The Weinsteins have given us yet another heart-warming opus, with this particular underdog becoming the eventual winner of the first series of Britain's Got Talent, the TV talent quest that was the brainchild of Simon Cowell. Though the film is "based on a true story", the actual facts of the "struggle" of this little guy are a mite distorted. However, it is the film that we are looking at here and this rags to riches tale is effective and entertaining.
Paul Potts is a tubby little Welsh schoolboy who is teased and bullied by his fellow pupils. His one solace is found singing in the church choir, encouraged by his mother (Julie Walters) and denigrated by his father (Colm Meaney). As he grows older the often pathetic Paul seeks companionship on the internet. His co-worker at The Carphone Warehouse, Braddon (Mackenzie Crook), arranges a face-to-face meeting between Paul and his internet girlfriend, "Julz" (Alexandra Roach). Encouraged by the compassionate Julz, Paul raises the cash to go to Italy to study singing, even being in a master class held by his idol Pavarotti. Through highs and lows we follow Paul through the years. He and Julz marry, there is a bike accident, a major operation, success and acceptance with a local opera company and finally the chance to compete in Britain's Got Talent.
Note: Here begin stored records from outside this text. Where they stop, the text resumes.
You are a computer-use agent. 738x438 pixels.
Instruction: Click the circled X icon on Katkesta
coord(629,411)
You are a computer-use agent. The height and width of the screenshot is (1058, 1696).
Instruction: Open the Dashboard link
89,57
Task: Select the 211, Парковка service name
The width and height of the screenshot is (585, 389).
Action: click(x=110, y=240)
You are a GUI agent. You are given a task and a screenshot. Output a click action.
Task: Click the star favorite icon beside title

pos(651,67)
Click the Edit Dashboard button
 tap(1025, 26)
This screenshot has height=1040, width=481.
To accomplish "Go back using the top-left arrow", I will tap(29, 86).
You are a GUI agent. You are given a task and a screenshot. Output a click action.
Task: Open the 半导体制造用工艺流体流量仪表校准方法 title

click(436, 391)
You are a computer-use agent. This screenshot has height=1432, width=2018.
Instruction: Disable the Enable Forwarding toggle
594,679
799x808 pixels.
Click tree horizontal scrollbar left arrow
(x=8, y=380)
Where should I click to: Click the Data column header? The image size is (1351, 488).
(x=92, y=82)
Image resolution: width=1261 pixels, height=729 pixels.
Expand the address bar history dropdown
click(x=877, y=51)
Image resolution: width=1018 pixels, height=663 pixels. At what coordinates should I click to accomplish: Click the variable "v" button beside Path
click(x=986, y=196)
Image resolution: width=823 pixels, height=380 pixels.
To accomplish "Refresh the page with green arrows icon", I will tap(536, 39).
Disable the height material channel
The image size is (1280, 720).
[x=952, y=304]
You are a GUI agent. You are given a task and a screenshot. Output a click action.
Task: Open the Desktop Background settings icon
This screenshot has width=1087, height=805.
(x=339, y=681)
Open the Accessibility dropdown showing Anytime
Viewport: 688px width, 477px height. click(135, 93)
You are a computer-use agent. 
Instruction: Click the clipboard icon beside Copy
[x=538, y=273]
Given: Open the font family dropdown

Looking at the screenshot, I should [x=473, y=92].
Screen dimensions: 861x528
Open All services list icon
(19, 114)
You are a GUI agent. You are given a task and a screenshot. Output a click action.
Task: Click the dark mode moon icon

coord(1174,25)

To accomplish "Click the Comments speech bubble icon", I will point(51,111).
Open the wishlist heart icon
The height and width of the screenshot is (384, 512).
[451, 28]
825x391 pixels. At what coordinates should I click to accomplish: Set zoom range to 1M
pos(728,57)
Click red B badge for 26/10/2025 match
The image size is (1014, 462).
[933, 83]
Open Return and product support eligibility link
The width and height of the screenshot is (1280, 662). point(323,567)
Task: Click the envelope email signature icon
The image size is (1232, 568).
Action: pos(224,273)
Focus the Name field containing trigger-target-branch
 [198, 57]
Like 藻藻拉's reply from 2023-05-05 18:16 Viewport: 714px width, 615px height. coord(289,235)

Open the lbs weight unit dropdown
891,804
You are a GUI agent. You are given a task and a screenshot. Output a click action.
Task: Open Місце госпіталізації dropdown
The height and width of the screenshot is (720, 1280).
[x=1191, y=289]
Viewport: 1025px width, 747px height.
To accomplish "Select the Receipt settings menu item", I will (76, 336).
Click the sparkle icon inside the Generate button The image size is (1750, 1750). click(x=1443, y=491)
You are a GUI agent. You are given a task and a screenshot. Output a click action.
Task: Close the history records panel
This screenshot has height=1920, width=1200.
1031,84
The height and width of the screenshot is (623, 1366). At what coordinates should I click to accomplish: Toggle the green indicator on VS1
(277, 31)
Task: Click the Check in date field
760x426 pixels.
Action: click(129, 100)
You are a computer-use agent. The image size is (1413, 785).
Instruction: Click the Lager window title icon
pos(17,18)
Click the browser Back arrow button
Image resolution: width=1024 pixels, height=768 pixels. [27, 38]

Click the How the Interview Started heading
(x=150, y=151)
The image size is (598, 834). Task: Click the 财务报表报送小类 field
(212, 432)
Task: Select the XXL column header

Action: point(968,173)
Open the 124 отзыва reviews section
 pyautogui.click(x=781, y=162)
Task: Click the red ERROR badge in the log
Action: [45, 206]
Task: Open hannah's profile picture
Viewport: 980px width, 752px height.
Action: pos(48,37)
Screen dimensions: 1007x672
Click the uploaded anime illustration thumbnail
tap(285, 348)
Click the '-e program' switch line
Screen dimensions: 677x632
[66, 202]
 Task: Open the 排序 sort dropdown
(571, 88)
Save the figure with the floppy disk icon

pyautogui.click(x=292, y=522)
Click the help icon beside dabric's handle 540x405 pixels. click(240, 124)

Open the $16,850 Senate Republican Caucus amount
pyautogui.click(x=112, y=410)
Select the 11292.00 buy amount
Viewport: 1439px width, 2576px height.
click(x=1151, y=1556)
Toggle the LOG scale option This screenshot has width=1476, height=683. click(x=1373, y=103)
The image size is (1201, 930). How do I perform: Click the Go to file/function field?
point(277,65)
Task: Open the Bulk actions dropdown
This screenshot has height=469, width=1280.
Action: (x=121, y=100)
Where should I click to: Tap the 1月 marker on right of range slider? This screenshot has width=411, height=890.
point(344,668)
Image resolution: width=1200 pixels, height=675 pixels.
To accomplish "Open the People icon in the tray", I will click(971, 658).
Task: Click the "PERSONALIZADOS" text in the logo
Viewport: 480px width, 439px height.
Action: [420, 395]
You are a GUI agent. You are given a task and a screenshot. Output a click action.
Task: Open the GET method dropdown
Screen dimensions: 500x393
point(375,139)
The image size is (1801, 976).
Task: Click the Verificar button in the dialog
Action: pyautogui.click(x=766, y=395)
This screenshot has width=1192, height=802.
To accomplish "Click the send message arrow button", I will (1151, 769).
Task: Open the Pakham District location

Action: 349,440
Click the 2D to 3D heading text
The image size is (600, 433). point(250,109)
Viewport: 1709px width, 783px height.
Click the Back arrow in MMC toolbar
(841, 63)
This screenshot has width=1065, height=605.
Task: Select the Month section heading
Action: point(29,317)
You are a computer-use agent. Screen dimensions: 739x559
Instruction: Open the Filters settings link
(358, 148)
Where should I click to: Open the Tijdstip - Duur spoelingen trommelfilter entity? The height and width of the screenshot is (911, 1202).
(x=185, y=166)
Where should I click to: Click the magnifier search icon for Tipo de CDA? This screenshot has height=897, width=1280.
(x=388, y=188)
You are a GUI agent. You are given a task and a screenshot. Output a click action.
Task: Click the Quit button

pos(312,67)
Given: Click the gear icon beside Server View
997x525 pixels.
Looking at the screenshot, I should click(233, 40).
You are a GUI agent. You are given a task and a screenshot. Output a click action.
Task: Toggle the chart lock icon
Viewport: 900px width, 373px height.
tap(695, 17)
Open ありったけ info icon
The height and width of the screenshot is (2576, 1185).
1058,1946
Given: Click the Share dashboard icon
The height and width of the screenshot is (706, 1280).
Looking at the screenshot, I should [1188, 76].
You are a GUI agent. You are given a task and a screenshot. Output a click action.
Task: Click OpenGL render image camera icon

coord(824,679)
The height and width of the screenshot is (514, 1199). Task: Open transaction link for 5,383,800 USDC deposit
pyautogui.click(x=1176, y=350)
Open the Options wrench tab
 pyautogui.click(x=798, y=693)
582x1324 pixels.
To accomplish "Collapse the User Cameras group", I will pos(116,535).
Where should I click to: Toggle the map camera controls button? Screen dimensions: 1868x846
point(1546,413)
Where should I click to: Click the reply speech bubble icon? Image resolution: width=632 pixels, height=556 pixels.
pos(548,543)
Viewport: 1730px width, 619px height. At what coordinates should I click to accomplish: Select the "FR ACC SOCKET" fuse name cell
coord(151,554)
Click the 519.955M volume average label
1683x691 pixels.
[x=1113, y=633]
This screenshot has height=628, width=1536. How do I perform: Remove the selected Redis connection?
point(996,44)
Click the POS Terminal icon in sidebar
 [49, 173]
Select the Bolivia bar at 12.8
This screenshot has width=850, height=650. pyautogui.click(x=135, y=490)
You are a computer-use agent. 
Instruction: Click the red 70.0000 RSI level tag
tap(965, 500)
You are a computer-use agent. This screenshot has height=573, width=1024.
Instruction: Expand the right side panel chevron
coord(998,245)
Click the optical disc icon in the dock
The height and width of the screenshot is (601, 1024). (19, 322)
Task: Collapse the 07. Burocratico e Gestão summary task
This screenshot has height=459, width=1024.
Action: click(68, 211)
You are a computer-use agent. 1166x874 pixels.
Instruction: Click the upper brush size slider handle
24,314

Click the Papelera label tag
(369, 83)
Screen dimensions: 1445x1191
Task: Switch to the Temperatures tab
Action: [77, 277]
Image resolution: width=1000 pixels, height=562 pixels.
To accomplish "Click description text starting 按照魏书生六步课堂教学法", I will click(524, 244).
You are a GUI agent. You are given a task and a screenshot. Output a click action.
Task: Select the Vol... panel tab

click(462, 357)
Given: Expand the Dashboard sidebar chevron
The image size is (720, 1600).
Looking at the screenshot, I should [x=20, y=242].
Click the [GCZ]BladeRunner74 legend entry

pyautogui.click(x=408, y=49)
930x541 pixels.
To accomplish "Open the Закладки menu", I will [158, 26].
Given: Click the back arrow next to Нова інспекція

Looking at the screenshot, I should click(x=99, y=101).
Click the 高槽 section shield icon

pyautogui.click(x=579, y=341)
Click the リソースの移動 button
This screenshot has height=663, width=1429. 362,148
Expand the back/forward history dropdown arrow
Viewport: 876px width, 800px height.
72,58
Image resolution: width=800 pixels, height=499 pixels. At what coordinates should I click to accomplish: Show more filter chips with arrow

The film is competently directed by David Frankel (The Devil Wears Prada) from a screenplay by Justin Vackman (The Bucket List). The production is greatly enhanced by the photography of Florian Ballhaus (The Book Thief), particularly in depicting the comparatively drab environment of Paul's Welsh beginnings. The sequences in Venice are pretty, but rather lacklustre when one thinks of other films such as Summertime and Don't Look Now. Surprisingly little is made of the music, with most extracts extremely truncated. It is also a very odd decision to have the end titles accompanied by Taylor Swift's Sweeter than Fiction rather than some soaring operatic piece. Acting performances from those portraying the Potts family are only adequate, with James Corden just a bit too ingratiating. Perhaps it was the director's fault, or the actor's problem into shifting gear from stage - he won the Tony last year - to screen. Here's hoping he fares better in the film version of Stephen Sondheim's Into the Woods. Julie Walters manages a few touching moments, but loses credibility elsewhere, as in the horrendous wedding sequence. Colm Meaney is a meany with little else to the role, script and direction sinking to caricature. The supporting players fare better. Mackenzie Crook ( Pirates of the Caribbean: Dead Man's Chest) deftly avoids the obvious and manages to create a real character, and Jemima Rooper (Kinky Boots) impresses as his girl, Hydrangea. Best of all is Alexandra Roach, the young actress whom we saw as the young Margaret Thatcher in The Iron Lady. Roach is totally without artifice and makes the relationship between Potts and his girl something we really care about. Evidently Katy Perry turned down this role. There's a stroke of luck!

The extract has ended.